RECORDS PROVIDED:
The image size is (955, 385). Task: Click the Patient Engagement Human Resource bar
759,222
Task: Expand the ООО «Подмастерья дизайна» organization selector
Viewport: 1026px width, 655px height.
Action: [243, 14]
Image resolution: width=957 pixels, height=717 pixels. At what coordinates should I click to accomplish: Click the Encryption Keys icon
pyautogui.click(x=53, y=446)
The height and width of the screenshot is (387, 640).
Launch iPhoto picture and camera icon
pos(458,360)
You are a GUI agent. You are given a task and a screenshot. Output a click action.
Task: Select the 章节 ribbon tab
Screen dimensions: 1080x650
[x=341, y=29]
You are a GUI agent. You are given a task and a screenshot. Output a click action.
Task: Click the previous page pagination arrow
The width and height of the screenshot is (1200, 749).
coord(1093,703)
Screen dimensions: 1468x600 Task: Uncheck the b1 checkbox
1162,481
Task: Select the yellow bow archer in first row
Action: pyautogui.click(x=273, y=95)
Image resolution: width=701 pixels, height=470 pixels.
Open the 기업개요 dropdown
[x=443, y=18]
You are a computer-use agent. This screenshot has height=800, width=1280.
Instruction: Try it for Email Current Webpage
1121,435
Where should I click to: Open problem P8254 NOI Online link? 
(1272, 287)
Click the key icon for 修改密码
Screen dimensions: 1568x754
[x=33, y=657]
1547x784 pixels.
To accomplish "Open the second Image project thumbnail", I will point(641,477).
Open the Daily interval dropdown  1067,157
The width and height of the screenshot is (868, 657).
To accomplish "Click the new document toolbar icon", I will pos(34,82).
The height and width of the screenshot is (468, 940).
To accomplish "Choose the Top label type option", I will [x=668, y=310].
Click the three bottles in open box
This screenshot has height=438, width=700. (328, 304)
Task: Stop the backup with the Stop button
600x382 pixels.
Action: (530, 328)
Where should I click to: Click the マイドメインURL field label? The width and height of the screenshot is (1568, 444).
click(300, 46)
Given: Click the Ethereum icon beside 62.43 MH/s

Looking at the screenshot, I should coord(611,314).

WHAT TO DO: Across the entries above, count the lines with the word "will" and report that count by itself.

PROBLEM SOLUTION: 3